27. The device of claim 17 wherein said overwrap is essentially tubular, each longitudinal end of the tubular overwrap is gathered radially inwardly to form a closure, one longitudinal portion of the overwrap is a reentrant portion and another longitudinal portion of the overwrap is an exterior portion, said exterior portion forms the outer surface of said device, and said reentrant portion is reentrant upon the combination of said aggregate and said exterior portion, whereby said device has a cavity therewithin, said cavity extending substantially from one longitudinal end of said device toward the opposit longitudinal end and the interior surface of said cavity is formed by said reentrant portion.

28. An absorptive device, comprising: an absorptive tampon, a tubular inserter, and ejection means operatively associated with said tampon and said inserter for releasing said tampon from said inserter into a body cavity; said tampon being an aggregate of individual pieces of absorbent foamlike material, said absorbent material having a dry aggregate modulus of compression at 25 percent compression in the range of about 0.004 to about 0.050 psi, an ancillary absorbent material being distributed within said aggregate, and said aggregate and ancillary absorbent material being encased within a flexible fluid-permeable overwrap, said tampon being resilient compacted within said inserter, whereby the tampon is easy to eject from the inserter.

29. An absorptive device, comprising: an absorptive tampon, a tubular inserter, and ejection means operatively associated with said tampon and said inserter for releasing said tampon from said inserter into a body cavity; said tampon being an aggregate of individual pieces of absorbent foamlike material, said aggregate being encased within a flexible fluid-permeable overwrap, the volume packing factor of said tampon being less than or equal to about 2.0 cubic inches of the absorbent material per cubic inch available within the overwrap, said tampon being resiliently compacted within said inserter, whereby the tampon is easy to eject from the inserter.

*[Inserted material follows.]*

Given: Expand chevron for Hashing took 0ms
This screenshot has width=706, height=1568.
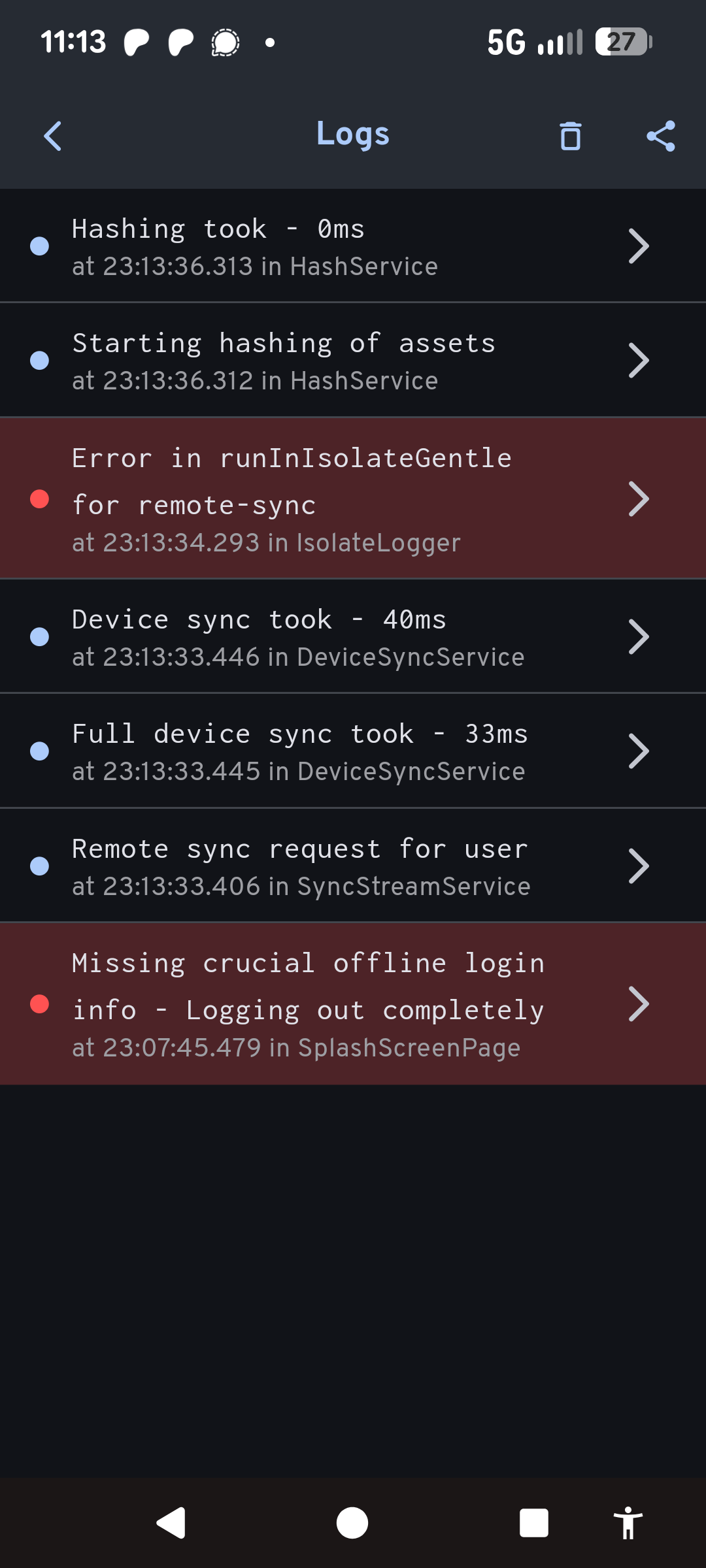Looking at the screenshot, I should [x=638, y=246].
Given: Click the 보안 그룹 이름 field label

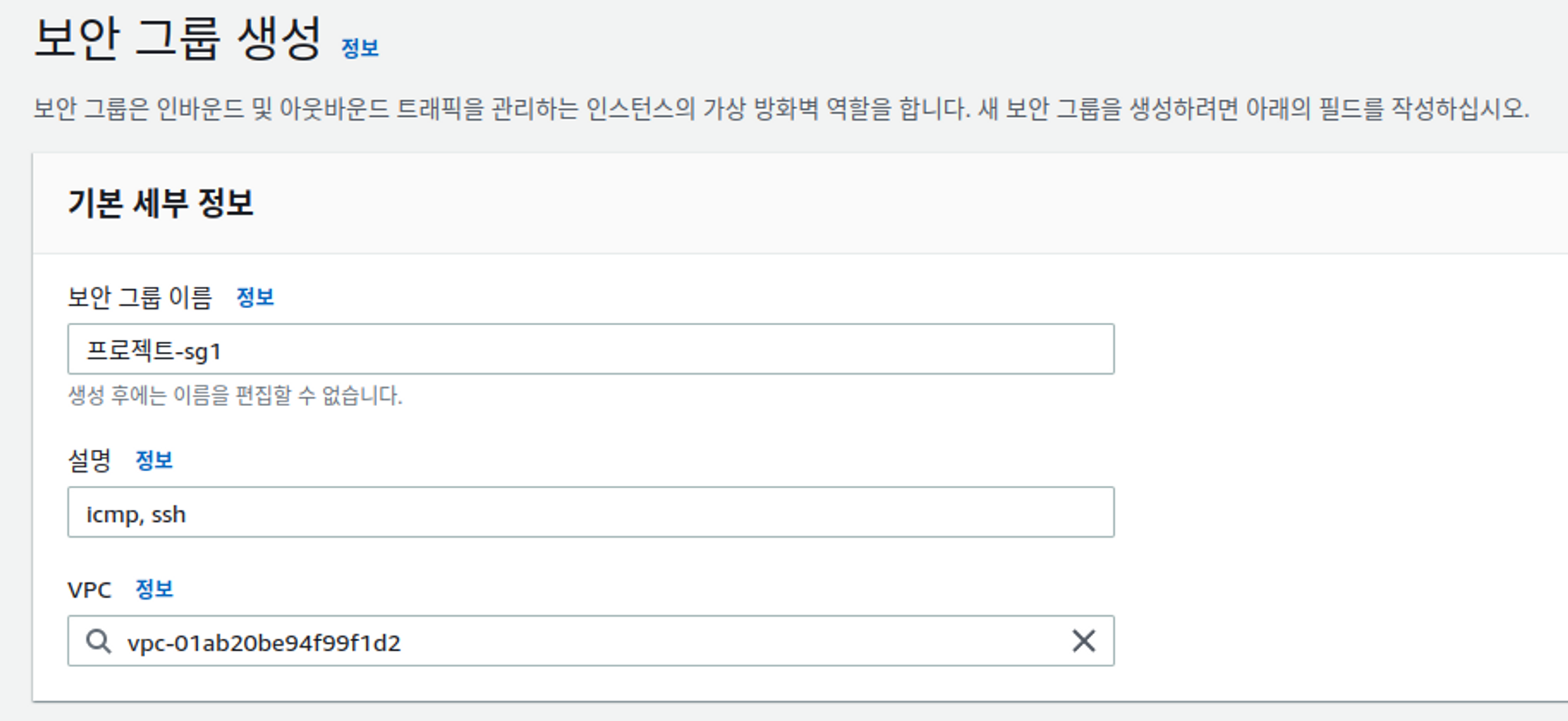Looking at the screenshot, I should (140, 297).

30. An absorptive device, comprising: an absorptive tampon, a tubular inserter, and ejection means operatively associated with said tampon and said inserter for releasing said tampon from said inserter into a body cavity; said tampon being an aggregate of individual pieces of absorbent foamlike material, an ancillary absorbent material being distributed within said aggregate, and said aggregate and ancillary absorbent material being encased within a flexible fluid-permeable overwrap, said tampon being resiliently compacted within said inserter.